When the drinks came, the three refreshed themselves copiously and sat back, seeking inspiration. Their thoughts were interrupted by a withering salvo of hiccups from Mr. MacBoil. He raised his hand to stifle them in accordance with the rules of etiquette, but, in his intense preoccupation, he raised it to Mr. Glencannon mouth instead of to his own. The prickle of bristles informing him that something was amiss, he looked up questioningly, then sat as one transfixed.
“Haw!” he cried, his hand still, pressed to Mr. Glencannon's mustache and his face suddenly radiant. “Haw!”
Simultaneously, Mr. Ogilvie emitted an astonished gasp.
“Why, o' course!” he cried. “Colin! Colin, he's got it! Lochinvar's got it. I tell ye!”
Mr. Glencannon peered uneasily from one to the other of them. “Ye-ye mean he's got the deleery and tremens again?”
“No!” Mr. Ogilvie seized Mr. Glencannon by the arm and dragged him over to the mirror? “There, Colin just cover up yere mustosh and tell me who ye took lik'!”
“M'm,” said Mr. Glencannon, considering his reflection even as did Narcissus at the pool. “H'm” With rare skill, he picked up his drink and stimulated his perceptive faculties without removing his hand from his mustache. “ Weel, if ye mean I look lik' the Archbishop o' Dundee, I suppose I canna dispute ye. After all, his father on his mother's side was a cousin o'—”

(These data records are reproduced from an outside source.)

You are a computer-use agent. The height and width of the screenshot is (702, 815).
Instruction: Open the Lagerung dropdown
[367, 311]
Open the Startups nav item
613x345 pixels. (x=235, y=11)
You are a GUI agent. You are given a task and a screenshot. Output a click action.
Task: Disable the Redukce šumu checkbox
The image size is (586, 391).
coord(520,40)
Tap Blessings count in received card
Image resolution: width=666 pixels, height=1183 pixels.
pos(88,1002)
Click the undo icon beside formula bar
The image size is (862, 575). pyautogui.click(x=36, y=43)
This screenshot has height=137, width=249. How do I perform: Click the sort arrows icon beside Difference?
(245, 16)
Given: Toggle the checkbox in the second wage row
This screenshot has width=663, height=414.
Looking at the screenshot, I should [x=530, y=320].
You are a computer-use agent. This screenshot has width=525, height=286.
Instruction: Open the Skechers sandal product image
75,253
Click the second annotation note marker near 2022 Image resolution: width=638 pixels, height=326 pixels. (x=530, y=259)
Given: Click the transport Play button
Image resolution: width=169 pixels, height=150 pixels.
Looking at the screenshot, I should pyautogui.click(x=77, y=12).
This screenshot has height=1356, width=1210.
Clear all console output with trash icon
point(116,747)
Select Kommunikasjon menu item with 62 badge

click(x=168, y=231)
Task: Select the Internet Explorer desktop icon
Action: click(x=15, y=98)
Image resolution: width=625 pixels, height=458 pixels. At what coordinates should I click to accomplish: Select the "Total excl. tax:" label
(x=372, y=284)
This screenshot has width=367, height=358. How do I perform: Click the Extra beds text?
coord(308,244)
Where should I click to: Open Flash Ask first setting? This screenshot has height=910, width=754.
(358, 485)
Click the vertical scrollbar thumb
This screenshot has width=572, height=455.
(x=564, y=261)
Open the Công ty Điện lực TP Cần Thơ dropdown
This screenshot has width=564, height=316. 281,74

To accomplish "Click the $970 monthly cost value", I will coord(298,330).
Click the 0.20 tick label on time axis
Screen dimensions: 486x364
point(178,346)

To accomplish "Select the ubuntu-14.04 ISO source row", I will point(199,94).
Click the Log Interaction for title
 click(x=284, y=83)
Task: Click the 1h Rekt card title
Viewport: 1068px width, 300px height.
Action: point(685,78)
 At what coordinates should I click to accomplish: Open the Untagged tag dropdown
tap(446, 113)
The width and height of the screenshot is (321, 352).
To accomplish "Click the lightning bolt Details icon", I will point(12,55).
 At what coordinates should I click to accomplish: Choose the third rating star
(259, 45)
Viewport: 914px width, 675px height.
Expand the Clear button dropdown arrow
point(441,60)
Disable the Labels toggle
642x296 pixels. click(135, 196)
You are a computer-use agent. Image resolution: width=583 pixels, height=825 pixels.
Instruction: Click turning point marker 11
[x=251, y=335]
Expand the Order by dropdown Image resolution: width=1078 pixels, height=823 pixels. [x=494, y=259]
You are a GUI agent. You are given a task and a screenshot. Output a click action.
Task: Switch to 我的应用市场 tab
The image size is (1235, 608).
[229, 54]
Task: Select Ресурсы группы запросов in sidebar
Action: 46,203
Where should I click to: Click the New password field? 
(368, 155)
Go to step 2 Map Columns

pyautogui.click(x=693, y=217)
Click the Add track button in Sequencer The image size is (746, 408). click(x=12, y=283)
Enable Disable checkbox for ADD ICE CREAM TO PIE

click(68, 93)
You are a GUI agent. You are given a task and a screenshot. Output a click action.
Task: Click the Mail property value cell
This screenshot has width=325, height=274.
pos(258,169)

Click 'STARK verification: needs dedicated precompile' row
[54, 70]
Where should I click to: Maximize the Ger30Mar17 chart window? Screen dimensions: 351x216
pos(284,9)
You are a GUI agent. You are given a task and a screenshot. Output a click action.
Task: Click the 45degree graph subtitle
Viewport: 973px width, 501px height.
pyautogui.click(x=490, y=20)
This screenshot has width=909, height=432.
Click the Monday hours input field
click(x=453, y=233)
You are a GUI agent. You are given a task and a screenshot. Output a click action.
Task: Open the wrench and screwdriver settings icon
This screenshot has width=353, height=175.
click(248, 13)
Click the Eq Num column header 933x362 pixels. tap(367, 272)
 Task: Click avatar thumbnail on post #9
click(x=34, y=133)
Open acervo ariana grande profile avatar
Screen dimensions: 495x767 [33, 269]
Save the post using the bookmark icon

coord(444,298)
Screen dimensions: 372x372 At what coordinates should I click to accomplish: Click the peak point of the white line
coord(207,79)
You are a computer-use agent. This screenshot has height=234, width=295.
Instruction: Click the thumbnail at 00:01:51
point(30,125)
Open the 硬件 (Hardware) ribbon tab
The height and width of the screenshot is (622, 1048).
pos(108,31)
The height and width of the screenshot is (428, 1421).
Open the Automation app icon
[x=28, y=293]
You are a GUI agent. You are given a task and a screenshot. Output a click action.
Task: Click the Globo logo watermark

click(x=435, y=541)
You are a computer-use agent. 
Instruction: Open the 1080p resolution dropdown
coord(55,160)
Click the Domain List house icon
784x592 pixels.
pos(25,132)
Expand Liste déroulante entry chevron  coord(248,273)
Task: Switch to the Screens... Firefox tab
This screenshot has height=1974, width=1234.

“Archbishop, blosh!” scoffed Mr. Ogilvie, in the nick of time snatching his own glass from Mr. MacBoil and draining it at a gulp. “No, no, no, domn it! Withoot yere mustosh, ye're proctically the chewing, spitting image o' that lout in the picture! Noo do you get what Lochinvar's driving at?”
“Aye!” Mr. Glencannon exclaimed delightedly “Aye, o' course I do! Losh, losh, what a grond idea! I thocht from the ootset that yon photo looked strangely familiar!”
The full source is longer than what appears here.